Probabilmente D’Agostino avrà iniziato a pensare alla posizione del suo consulente di mercato Aniello Martone, vero architetto di questa squadra, a cui non ha fatto mancare nulla in termini economici per portare in maglia rossoblù quelli che riteneva i calciatori giusti per un progetto vincente. Peccato che ad oggi il campo non gli dia ragione e soprattutto che il progetto rischia di naufragare tremendamente dopo nemmeno la fine del girone di andata.

Probabilmente D’Agostino avrà iniziato a pensare all’indifferenza del pubblico di ieri, a parte uno sparuto gruppo che ha contestato Fontana a fine gara, quella rischia di essere la sua sconfitta più grande, per un uomo che fino ad oggi aveva, e sicuramente ha ancora, l’appoggio della piazza. Forse il reiterare di alcune scelte, che appaiono incomprensibili ai più, stanno creando distacco con la tifoseria rossoblù che gli riconosce i meriti degli investimenti, ma poco decisionismo nel provare a tutelarli.
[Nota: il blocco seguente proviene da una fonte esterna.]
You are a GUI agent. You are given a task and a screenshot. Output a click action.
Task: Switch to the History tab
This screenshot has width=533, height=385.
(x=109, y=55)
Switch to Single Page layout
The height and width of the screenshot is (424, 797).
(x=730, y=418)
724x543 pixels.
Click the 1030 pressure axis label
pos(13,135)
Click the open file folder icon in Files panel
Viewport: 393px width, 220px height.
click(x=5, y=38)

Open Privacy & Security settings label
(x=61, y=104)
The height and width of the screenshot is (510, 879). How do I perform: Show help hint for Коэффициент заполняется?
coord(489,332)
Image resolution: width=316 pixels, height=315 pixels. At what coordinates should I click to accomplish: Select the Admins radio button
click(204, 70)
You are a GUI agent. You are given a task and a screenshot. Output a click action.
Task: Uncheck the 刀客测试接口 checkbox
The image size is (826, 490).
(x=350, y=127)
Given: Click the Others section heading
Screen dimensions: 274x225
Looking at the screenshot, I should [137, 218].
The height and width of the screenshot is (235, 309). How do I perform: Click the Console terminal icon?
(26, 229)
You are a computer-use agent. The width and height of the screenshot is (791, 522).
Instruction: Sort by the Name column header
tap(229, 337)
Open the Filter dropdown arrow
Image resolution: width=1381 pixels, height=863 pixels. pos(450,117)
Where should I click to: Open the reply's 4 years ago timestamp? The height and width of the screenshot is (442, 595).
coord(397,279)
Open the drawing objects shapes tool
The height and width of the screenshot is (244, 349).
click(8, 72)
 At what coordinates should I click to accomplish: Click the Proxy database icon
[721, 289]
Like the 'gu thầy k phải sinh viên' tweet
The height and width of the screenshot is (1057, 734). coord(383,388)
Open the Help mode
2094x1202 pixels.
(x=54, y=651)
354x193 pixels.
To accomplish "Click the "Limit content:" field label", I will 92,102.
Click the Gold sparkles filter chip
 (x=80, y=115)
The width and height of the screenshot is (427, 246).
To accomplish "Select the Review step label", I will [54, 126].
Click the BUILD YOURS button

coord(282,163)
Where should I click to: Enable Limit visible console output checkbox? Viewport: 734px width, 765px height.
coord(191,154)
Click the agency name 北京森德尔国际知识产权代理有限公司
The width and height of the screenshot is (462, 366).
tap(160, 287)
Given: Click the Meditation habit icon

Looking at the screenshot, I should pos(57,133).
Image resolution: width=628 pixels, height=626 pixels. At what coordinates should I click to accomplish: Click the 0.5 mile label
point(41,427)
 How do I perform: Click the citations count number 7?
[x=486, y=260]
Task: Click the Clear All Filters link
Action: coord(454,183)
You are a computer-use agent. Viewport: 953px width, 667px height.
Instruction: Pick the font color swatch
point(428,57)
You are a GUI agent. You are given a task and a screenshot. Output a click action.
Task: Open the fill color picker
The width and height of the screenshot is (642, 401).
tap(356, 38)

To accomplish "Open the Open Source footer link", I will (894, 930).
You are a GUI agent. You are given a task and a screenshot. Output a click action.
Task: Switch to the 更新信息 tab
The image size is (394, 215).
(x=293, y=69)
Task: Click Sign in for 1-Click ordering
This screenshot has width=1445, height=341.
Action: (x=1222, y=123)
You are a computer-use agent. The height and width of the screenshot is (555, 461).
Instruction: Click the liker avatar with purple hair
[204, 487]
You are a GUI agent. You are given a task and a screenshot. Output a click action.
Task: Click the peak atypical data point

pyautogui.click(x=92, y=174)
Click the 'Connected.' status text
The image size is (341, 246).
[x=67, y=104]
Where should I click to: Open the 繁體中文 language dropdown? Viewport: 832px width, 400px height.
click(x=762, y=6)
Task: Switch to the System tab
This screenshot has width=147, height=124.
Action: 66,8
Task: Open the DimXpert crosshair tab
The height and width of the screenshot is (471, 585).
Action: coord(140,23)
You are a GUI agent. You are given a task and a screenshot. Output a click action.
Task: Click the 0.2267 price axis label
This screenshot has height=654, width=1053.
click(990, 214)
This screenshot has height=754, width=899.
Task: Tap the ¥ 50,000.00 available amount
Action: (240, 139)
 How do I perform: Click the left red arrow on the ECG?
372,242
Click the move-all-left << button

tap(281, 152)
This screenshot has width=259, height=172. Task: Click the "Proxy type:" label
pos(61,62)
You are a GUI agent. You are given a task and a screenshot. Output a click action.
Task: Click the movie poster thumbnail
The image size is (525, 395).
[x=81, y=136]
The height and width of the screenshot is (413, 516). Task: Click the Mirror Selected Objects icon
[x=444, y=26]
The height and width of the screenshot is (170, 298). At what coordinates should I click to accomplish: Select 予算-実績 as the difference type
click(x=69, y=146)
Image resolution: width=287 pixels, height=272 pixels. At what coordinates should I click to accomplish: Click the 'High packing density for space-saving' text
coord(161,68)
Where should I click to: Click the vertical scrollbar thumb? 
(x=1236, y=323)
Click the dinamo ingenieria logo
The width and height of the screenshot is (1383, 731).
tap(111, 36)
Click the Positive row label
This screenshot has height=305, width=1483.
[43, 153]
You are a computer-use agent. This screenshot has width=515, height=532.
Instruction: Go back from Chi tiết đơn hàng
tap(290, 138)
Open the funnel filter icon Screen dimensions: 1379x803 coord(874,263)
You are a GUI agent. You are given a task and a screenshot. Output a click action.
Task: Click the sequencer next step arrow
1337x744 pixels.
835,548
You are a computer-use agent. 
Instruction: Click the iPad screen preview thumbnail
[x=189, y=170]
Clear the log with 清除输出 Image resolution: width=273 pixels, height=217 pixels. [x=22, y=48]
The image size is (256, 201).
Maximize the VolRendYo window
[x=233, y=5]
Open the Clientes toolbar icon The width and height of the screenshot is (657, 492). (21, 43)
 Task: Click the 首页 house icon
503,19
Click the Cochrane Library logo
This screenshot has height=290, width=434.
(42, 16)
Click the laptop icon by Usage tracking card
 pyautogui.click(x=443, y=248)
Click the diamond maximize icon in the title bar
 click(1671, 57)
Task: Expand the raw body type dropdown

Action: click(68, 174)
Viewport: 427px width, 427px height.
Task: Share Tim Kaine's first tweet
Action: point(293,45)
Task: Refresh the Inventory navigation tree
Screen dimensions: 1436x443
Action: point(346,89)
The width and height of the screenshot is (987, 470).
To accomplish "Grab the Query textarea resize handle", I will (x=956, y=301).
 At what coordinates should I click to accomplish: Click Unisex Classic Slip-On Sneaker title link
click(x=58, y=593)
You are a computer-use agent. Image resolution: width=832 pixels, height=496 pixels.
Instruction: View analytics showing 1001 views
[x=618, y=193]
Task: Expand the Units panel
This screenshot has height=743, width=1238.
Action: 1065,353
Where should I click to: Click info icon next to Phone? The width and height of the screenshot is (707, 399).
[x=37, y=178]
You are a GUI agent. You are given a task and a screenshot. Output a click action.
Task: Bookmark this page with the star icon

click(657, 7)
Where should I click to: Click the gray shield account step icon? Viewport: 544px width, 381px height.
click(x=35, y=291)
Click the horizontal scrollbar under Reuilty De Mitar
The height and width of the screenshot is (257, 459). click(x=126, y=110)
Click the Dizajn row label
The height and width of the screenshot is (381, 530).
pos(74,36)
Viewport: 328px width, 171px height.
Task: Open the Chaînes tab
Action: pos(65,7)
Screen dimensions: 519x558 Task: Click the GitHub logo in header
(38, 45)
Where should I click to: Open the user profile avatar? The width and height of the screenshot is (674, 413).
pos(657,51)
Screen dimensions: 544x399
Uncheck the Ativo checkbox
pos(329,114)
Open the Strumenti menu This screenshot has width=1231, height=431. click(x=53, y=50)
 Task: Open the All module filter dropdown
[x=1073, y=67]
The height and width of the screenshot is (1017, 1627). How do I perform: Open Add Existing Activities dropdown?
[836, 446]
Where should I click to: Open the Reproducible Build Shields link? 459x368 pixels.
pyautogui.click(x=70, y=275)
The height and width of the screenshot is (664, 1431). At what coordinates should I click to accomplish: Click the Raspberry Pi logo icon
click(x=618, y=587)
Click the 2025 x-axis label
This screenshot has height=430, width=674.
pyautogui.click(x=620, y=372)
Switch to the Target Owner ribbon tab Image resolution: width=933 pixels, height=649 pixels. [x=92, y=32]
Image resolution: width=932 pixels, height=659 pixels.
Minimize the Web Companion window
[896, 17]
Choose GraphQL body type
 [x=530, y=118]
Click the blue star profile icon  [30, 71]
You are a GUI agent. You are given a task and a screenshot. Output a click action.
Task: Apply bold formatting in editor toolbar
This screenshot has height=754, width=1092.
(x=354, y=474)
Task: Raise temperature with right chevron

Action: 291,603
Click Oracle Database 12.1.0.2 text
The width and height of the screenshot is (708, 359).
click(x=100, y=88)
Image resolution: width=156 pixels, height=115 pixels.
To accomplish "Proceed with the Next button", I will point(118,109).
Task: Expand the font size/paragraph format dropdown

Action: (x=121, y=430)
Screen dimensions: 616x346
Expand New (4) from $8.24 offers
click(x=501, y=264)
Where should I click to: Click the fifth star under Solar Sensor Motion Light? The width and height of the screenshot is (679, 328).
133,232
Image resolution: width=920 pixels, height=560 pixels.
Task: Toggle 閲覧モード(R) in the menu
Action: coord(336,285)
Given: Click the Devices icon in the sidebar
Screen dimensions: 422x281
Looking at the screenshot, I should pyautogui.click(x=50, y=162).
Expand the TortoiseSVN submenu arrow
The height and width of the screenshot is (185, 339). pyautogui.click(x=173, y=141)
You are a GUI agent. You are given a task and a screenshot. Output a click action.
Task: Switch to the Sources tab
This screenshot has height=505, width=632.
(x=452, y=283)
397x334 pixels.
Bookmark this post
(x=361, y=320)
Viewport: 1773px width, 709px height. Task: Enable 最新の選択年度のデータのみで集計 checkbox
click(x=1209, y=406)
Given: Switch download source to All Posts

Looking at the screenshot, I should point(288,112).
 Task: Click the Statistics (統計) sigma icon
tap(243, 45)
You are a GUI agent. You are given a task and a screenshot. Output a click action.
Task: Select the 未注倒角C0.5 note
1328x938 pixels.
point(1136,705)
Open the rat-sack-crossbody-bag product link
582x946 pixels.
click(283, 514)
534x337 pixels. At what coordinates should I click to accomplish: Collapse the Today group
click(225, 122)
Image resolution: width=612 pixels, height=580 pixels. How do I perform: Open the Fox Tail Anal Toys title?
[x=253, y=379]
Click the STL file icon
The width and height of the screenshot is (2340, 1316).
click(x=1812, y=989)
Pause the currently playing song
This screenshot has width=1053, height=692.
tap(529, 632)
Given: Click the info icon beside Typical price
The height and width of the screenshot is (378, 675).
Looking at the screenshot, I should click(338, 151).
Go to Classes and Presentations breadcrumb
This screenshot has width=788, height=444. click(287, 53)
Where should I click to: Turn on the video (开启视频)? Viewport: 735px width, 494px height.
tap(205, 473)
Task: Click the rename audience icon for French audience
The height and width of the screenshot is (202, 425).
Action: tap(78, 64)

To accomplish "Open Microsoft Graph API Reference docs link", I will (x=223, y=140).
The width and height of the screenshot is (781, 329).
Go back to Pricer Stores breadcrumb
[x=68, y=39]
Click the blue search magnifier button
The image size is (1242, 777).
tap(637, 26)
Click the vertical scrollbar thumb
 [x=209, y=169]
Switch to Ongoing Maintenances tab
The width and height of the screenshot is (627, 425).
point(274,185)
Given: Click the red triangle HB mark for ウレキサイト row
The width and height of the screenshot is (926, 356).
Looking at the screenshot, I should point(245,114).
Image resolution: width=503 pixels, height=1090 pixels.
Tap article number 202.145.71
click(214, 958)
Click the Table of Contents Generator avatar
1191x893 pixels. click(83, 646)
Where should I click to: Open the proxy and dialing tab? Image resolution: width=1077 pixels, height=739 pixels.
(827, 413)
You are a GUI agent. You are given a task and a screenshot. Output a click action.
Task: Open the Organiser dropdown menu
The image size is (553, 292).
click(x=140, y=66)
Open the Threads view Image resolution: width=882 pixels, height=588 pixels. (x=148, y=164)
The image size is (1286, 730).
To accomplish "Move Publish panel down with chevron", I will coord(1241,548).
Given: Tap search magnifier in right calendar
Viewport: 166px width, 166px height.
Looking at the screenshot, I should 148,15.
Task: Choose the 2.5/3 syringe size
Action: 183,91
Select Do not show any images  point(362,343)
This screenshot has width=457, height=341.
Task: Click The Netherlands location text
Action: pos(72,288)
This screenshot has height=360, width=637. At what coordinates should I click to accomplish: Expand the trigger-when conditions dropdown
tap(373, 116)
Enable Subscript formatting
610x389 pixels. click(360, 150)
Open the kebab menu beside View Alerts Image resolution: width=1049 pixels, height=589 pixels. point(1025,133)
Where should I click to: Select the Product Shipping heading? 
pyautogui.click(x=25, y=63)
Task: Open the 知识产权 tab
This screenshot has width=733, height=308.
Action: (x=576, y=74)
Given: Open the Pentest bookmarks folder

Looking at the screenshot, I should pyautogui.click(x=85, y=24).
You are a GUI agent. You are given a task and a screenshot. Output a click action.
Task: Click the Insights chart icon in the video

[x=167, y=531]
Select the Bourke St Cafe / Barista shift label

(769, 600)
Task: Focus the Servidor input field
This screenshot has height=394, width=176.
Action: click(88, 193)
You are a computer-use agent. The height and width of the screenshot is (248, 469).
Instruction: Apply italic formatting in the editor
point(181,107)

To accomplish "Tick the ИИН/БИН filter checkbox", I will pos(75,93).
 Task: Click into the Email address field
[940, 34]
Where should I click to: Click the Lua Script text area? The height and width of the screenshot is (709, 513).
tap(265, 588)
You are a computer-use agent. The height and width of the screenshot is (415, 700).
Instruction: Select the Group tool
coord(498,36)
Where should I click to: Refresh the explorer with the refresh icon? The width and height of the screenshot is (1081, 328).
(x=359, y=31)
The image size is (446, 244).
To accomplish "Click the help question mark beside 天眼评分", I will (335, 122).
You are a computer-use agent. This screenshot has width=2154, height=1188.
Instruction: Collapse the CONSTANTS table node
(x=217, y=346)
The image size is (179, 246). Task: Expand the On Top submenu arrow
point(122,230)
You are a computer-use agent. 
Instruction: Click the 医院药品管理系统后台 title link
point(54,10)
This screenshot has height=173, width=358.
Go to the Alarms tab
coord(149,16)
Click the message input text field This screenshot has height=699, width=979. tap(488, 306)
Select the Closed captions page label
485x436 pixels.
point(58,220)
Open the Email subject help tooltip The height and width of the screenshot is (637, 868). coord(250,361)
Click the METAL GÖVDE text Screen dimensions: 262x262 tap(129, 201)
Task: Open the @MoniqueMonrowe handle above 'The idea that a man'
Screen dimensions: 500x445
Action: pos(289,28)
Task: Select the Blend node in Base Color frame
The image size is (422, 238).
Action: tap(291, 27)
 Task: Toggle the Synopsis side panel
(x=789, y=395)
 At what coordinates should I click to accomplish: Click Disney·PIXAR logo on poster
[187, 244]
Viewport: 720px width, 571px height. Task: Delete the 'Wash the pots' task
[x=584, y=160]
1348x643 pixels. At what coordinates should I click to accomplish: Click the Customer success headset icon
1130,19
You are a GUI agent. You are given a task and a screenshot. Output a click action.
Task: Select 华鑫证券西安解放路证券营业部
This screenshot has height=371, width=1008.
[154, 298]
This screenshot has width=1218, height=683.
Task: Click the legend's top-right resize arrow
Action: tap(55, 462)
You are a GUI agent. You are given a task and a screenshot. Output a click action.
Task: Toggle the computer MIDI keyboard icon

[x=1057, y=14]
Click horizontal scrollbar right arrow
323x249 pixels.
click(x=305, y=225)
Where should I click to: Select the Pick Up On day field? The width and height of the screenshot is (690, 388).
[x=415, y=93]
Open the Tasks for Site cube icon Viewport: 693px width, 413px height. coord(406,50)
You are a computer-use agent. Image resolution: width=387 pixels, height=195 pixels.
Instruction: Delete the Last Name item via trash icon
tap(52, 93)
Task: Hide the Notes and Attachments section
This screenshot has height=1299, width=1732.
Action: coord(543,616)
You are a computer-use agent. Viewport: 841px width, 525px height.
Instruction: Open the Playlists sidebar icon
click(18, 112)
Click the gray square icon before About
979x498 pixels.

Insomma un post partita sicuramente poco tranquillo per il presidente D’Agostino chiamato oggi più che mai, e in modo rapido, a trovare una risposta ai dubbi che ormai lo accompagnano da tempo. Con un piccolo inciso: visti i risultati della squadra pubblico e stampa c’entrano davvero poco… Forse i responsabili è giusto trovarli altrove.